Directions for this task: Copy word for word, please, the lines of the entries below running from the one containing "info.lightmusicsociety@gmail.com (183, 913)" to the one containing "[TikTok] (866, 2451)", both ends included.

++++++++

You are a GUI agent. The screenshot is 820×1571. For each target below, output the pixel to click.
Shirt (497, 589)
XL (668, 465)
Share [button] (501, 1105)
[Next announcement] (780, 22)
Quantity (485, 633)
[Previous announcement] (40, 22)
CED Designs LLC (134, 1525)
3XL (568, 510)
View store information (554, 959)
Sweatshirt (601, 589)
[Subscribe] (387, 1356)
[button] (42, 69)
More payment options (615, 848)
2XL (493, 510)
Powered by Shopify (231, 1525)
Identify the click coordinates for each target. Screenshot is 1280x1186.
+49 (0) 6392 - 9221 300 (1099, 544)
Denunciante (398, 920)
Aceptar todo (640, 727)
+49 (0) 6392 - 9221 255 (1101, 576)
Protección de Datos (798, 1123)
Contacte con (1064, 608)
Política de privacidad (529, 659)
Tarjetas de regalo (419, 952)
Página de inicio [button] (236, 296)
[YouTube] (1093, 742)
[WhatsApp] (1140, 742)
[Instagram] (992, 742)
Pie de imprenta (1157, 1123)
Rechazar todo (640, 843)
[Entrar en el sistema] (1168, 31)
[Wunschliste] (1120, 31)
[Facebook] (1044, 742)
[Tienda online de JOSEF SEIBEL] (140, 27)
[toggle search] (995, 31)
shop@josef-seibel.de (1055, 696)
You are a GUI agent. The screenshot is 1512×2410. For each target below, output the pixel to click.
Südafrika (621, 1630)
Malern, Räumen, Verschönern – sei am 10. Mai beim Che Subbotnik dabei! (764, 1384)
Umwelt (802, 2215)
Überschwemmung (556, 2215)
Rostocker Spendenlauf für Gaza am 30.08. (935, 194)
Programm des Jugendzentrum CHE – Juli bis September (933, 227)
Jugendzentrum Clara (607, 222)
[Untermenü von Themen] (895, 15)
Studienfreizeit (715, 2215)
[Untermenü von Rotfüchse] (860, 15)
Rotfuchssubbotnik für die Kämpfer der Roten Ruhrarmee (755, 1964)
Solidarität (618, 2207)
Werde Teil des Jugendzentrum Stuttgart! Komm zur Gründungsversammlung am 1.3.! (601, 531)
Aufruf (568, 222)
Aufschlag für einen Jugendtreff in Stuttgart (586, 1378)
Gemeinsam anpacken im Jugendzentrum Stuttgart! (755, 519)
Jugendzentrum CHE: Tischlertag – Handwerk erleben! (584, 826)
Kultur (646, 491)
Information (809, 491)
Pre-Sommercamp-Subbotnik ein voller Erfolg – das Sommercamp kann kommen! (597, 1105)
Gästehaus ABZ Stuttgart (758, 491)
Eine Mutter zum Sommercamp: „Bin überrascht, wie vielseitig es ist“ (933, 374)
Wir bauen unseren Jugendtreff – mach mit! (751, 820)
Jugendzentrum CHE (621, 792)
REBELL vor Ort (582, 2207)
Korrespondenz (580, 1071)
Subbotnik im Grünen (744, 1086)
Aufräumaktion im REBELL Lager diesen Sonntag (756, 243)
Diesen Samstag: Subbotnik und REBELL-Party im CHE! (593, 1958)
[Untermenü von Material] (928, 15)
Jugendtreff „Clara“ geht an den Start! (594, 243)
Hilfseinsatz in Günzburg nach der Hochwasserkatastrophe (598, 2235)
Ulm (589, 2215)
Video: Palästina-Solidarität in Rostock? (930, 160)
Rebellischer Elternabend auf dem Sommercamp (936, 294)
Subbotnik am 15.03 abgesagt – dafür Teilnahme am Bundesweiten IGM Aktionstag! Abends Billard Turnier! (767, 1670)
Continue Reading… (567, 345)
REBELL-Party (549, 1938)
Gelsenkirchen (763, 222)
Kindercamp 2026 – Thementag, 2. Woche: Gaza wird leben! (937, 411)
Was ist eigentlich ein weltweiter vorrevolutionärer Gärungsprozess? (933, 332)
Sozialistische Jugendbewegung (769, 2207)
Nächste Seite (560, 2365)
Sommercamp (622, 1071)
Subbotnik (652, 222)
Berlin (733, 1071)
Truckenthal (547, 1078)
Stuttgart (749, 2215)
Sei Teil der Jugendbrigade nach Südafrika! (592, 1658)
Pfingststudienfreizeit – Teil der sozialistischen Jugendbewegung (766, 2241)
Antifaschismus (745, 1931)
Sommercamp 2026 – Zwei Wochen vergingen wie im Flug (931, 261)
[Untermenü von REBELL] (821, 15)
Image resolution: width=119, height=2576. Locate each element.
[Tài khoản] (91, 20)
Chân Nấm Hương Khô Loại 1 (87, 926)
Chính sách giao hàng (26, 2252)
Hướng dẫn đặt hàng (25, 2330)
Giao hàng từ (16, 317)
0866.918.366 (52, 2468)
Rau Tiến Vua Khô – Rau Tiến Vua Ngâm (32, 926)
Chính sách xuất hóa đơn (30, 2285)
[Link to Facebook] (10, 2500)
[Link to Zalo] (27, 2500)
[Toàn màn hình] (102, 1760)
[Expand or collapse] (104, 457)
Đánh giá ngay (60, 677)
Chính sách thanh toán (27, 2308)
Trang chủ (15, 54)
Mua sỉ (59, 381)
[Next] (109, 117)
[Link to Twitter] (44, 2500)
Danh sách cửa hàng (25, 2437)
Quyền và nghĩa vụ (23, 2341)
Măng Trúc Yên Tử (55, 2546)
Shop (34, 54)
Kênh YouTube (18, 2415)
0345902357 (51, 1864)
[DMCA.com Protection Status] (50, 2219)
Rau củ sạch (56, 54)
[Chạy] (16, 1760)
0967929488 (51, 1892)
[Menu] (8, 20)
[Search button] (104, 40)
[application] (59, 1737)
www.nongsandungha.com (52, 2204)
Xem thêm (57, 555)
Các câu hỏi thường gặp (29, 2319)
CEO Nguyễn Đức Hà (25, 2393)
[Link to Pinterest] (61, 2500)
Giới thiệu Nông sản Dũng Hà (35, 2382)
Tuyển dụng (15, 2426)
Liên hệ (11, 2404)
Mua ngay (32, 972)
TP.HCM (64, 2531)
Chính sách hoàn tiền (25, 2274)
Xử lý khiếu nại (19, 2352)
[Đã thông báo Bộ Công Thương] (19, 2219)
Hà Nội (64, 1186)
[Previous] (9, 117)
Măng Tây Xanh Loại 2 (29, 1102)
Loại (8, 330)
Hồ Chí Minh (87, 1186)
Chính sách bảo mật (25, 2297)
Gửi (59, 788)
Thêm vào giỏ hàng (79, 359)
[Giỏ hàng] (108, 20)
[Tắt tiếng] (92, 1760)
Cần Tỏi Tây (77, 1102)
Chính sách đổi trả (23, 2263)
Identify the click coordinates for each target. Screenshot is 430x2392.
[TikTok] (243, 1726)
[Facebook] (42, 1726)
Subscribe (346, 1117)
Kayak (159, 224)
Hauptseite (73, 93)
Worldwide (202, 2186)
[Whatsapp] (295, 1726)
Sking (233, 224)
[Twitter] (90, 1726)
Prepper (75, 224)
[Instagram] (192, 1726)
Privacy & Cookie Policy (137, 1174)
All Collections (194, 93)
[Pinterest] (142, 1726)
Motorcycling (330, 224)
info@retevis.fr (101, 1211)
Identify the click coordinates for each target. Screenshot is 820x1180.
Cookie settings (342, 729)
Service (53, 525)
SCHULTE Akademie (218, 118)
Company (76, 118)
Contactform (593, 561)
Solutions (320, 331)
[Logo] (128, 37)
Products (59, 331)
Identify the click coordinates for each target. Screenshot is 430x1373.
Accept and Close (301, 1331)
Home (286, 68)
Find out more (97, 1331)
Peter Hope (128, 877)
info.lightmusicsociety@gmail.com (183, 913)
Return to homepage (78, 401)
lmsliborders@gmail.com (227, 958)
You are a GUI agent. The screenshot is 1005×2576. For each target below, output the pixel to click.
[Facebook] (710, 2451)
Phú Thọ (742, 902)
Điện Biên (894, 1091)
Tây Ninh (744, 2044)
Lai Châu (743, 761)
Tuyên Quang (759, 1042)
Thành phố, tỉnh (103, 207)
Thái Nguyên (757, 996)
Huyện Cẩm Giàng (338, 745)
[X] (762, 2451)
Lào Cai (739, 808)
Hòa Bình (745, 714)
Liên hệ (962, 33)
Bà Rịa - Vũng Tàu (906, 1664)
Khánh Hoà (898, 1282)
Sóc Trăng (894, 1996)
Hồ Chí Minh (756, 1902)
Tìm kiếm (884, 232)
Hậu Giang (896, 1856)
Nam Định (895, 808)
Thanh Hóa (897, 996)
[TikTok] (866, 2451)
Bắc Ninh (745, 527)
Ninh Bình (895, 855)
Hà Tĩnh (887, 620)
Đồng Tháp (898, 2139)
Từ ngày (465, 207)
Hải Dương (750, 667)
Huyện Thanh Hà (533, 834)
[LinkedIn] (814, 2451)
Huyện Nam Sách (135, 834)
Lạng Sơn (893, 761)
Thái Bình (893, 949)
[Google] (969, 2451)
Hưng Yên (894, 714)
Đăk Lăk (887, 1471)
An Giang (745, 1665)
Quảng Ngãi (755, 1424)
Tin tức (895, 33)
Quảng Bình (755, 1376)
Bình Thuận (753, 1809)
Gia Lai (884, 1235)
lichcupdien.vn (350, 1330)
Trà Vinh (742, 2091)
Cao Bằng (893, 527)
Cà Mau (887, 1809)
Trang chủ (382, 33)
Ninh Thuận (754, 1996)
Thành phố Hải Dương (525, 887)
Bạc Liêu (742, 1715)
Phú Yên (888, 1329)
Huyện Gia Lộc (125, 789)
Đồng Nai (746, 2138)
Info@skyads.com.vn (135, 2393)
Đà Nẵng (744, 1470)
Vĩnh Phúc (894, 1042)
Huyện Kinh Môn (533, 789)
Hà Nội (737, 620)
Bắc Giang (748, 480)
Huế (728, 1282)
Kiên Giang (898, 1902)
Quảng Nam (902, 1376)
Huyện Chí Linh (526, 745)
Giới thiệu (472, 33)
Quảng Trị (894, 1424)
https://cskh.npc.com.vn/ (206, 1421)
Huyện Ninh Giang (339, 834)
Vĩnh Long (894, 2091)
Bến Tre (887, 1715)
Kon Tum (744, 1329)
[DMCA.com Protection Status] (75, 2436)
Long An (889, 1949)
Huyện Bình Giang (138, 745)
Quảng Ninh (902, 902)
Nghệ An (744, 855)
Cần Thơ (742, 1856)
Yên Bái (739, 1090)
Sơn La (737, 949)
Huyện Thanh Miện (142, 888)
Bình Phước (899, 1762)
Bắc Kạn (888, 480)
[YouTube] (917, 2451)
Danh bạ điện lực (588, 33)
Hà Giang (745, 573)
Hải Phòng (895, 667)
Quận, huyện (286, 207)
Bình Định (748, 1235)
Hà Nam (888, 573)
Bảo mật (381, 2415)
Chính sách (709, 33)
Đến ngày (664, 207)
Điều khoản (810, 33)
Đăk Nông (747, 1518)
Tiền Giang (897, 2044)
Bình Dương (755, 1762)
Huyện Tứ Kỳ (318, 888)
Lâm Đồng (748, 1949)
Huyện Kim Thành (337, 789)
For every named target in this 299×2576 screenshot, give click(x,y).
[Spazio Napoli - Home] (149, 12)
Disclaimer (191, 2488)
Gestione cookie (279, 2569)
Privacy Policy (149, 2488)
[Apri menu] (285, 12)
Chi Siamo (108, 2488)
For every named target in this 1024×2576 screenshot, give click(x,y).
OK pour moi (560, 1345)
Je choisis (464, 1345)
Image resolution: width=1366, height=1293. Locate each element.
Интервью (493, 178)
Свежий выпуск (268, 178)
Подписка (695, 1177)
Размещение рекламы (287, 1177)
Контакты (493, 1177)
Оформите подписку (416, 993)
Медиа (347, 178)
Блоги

++++++++

Solution for this exercise:
info.lightmusicsociety@gmail.com (183, 913)
Return to homepage (78, 401)
lmsliborders@gmail.com (227, 958)
You are a GUI agent. The screenshot is 1005×2576. For each target below, output the pixel to click.
[Facebook] (710, 2451)
Phú Thọ (742, 902)
Điện Biên (894, 1091)
Tây Ninh (744, 2044)
Lai Châu (743, 761)
Tuyên Quang (759, 1042)
Thành phố, tỉnh (103, 207)
Thái Nguyên (757, 996)
Huyện Cẩm Giàng (338, 745)
[X] (762, 2451)
Lào Cai (739, 808)
Hòa Bình (745, 714)
Liên hệ (962, 33)
Bà Rịa - Vũng Tàu (906, 1664)
Khánh Hoà (898, 1282)
Sóc Trăng (894, 1996)
Hồ Chí Minh (756, 1902)
Tìm kiếm (884, 232)
Hậu Giang (896, 1856)
Nam Định (895, 808)
Thanh Hóa (897, 996)
[TikTok] (866, 2451)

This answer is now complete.